Ia bercerita  semula hanya pom bensin di bagian bawah punyanya.  Di bagian atas ada perumahan, pemilik awalnya berseteru. Asman lantas menemui sang pemilik satu-persatu, selanjutnya semua  kompleks itu dibelinya

Kini di lahan berkontur berbukit tinggi, juga dapat melihat Marina Bay Sands dari bagian puncaknya. Di bawah di bagian kiri sudah berdiri bangunan sekolah politeknik pariwisata.  Di dalam bangunan sekolah saya perhatikan Asman memang taat kaedah dengan kebersihan. Toilet ada ruang terbuka, air selalu mengalir, aroma segar terjaga.

Maka di sana dapat ditemui model bagi  simulasi café, restoran, dapur, kamar, termasuk grand suite, bagi hotel bintang lima. Semuanya tertata bagi  sebuah standar internasional. “Siswa kami sudah bisa bekerja diterima trainee  di Qatar, semuanya bisa melakukan  wawancara via skype dari  sini,”  kata Asman.

Hari itu saya simak ada  serombongan siswa sedang belajar untuk ditempatkan di kapal pesiar. Asman pun sudah sejak lama  menyalurkan tenaga terdidik ini dengan kualifikasi  diterima oleh semacam Holland American Line dan sejenis. Dalam waktu tak lama lagi Asman mengajak Institut Teknologi Bandung (ITB) mengembangkan  kampus  BTP menjadi institut.

Kami pun diajak Asman berkeliling sambil berjalan cepat. Kawasan itu semua satu putaran 1,6 km. “Saya biasanya lari tiga putaran, sudah lumayan,” katanya. Kami berjalan cepat, di atas con block, di kiri-kanan kini mulai pula ditanami Terminalia.
□ □ □
§ PETUNJUK TUGAS:
(a) Sebutkan semua model simulasi yang menurut cuplikan dapat ditemui di dalam bangunan sekolah itu.
(b) Kutip bagian cuplikan yang diawali dengan "Maka di sana" dan berlanjut terus sampai "mengembangkan  kampus  BTP menjadi institut.".
Entri yang ada tidak berperan apa pun dalam hal ini.

§ KUMPULAN ENTRI:
□ □ □
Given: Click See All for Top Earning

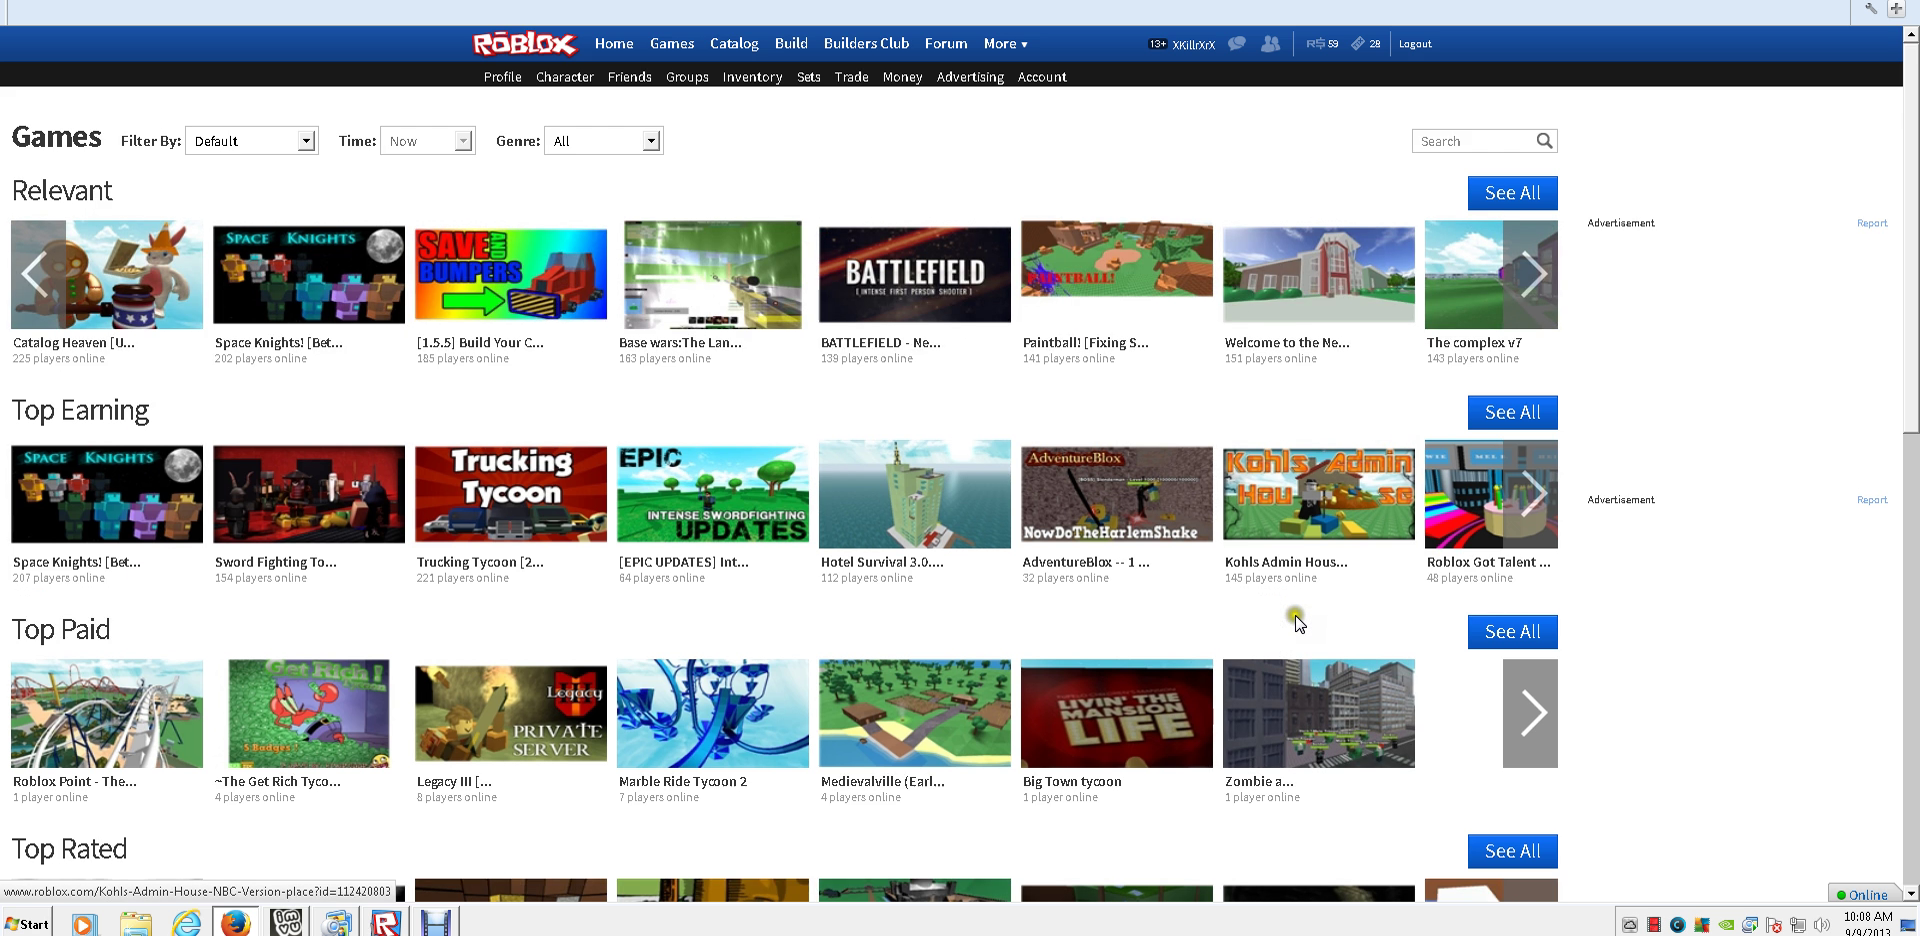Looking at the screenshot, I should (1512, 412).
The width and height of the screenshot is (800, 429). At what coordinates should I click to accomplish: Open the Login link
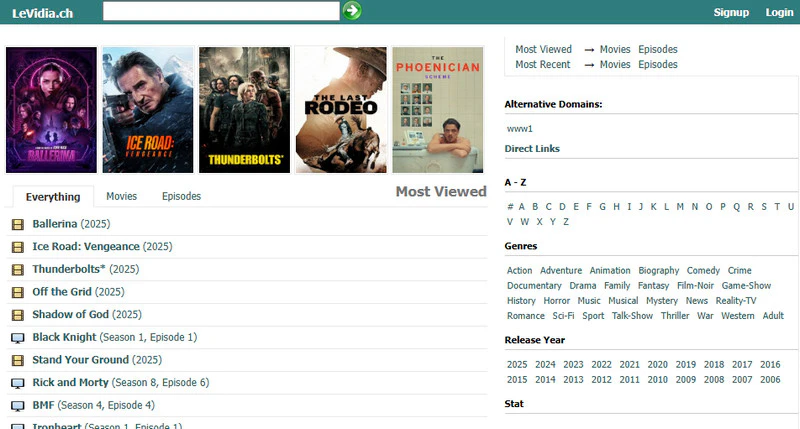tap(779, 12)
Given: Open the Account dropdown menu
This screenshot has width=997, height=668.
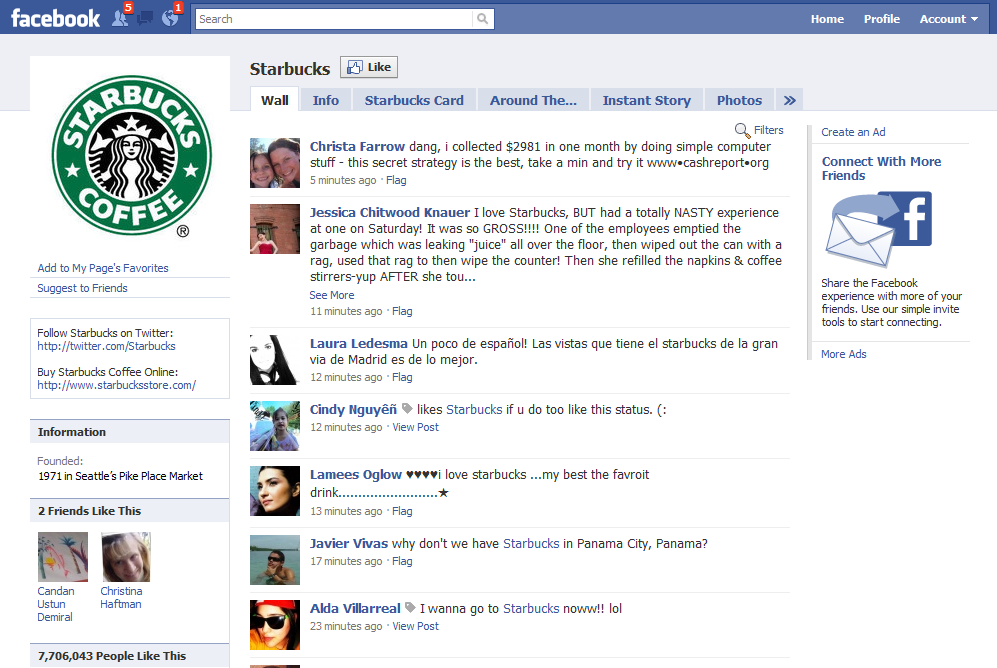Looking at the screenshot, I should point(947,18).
□ □ □
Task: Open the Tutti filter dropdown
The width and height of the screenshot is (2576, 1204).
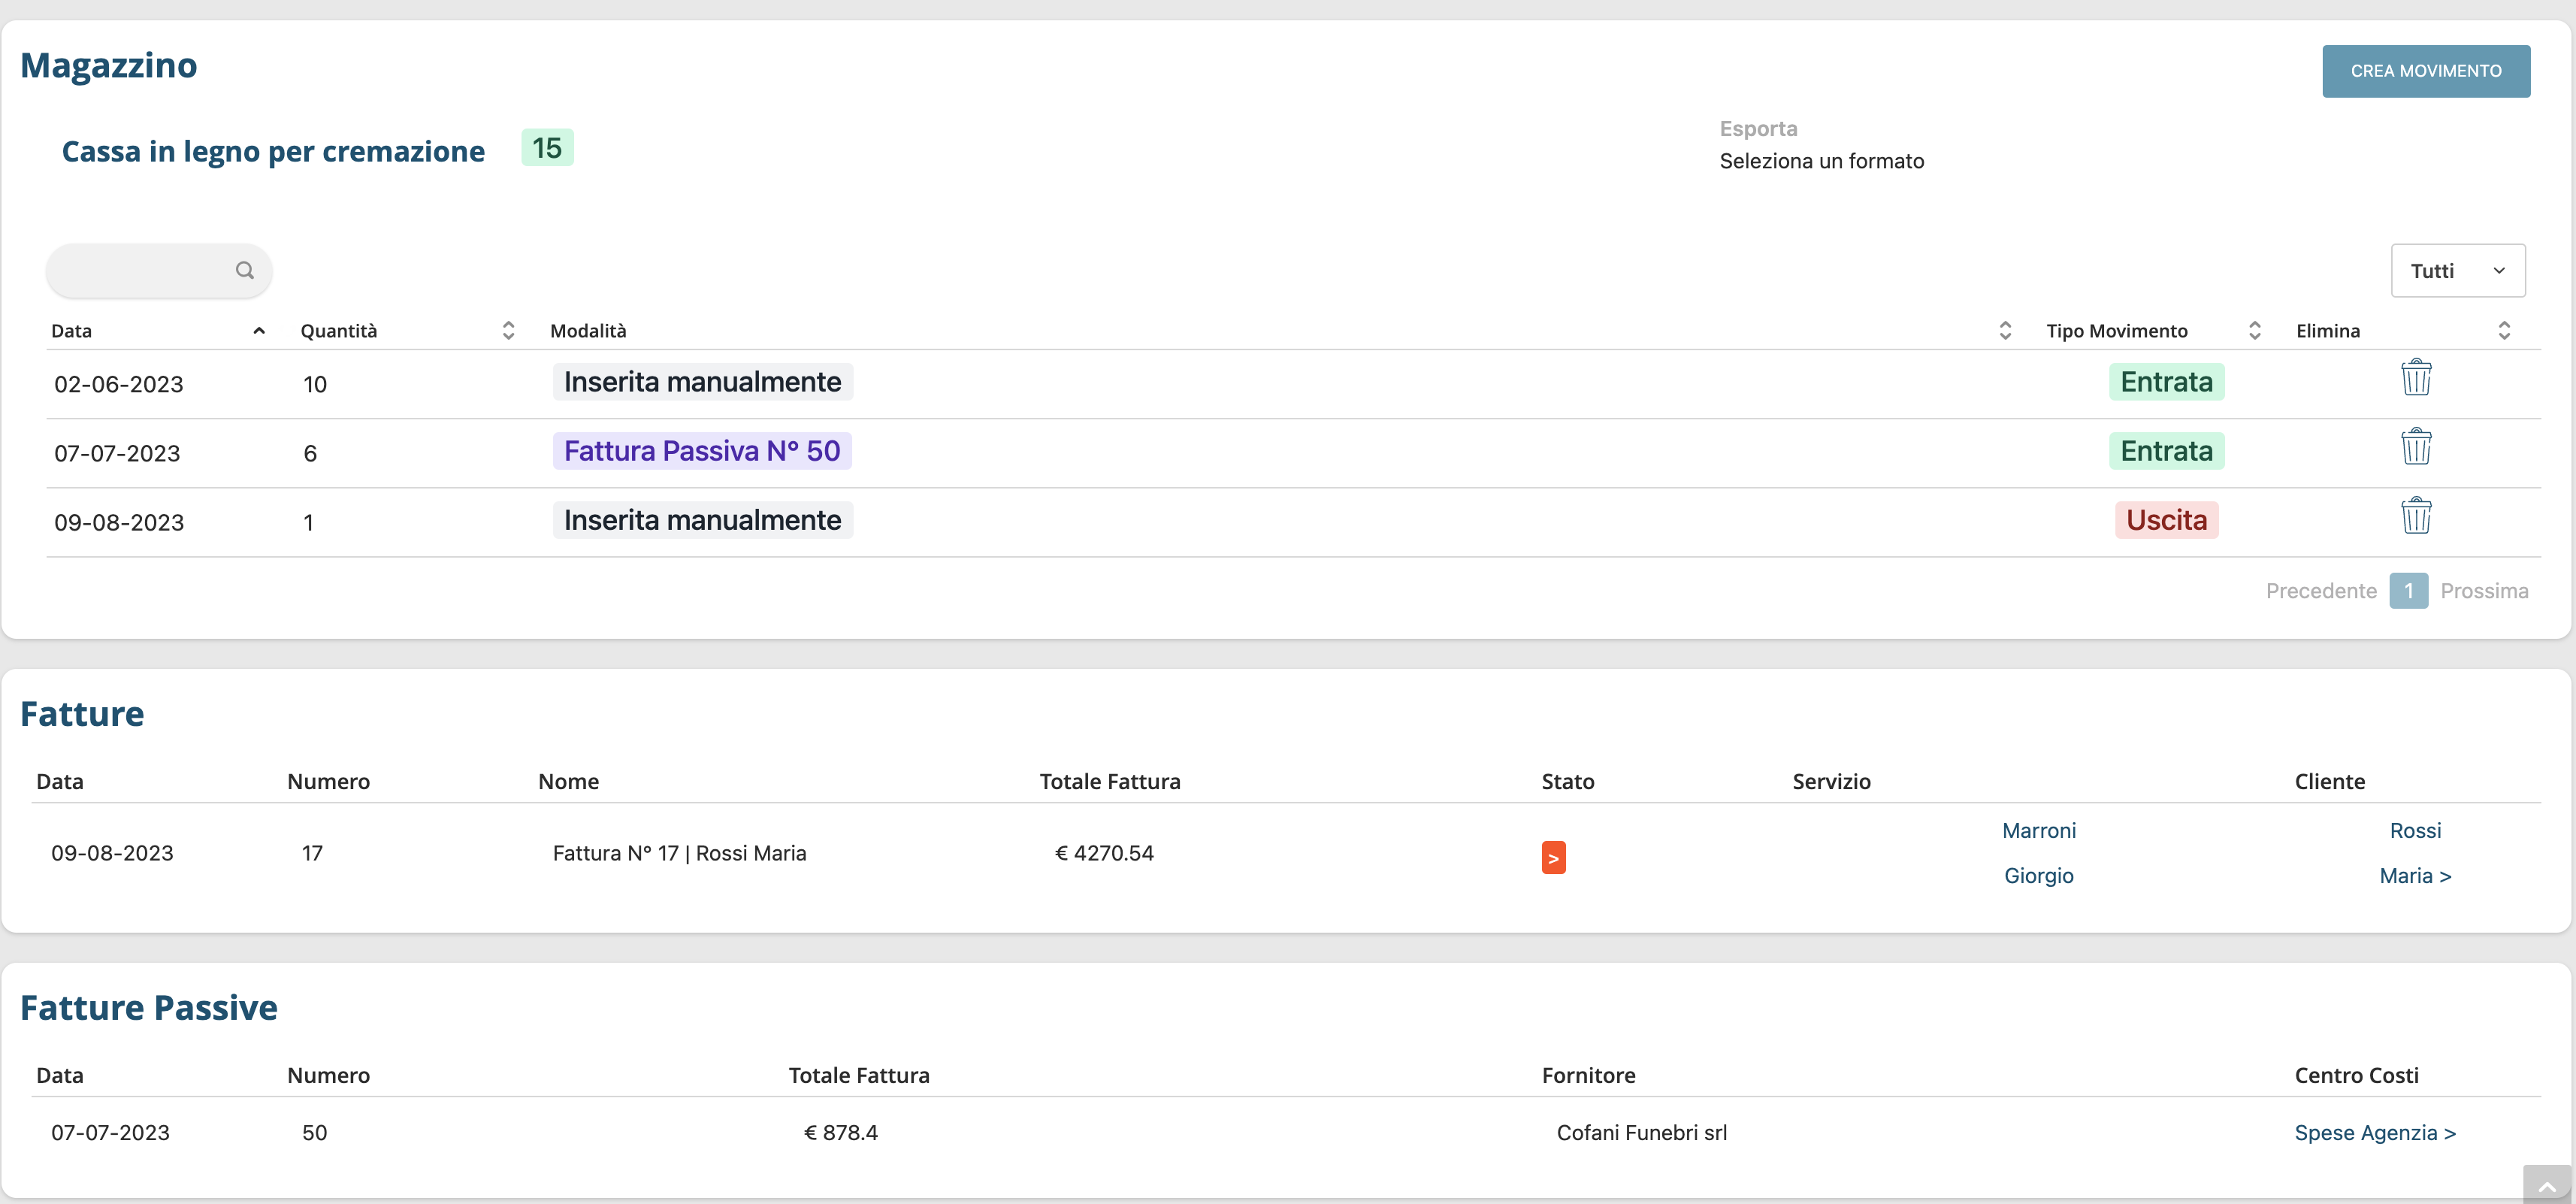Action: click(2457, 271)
□ □ □
§ JAWABAN BERURUTAN:
(a) Café, restoran, dapur, dan kamar, termasuk grand suite.

(b)
Maka di sana dapat ditemui model bagi  simulasi café, restoran, dapur, kamar, termasuk grand suite, bagi hotel bintang lima. Semuanya tertata bagi  sebuah standar internasional. “Siswa kami sudah bisa bekerja diterima trainee  di Qatar, semuanya bisa melakukan  wawancara via skype dari  sini,”  kata Asman.

Hari itu saya simak ada  serombongan siswa sedang belajar untuk ditempatkan di kapal pesiar. Asman pun sudah sejak lama  menyalurkan tenaga terdidik ini dengan kualifikasi  diterima oleh semacam Holland American Line dan sejenis. Dalam waktu tak lama lagi Asman mengajak Institut Teknologi Bandung (ITB) mengembangkan  kampus  BTP menjadi institut.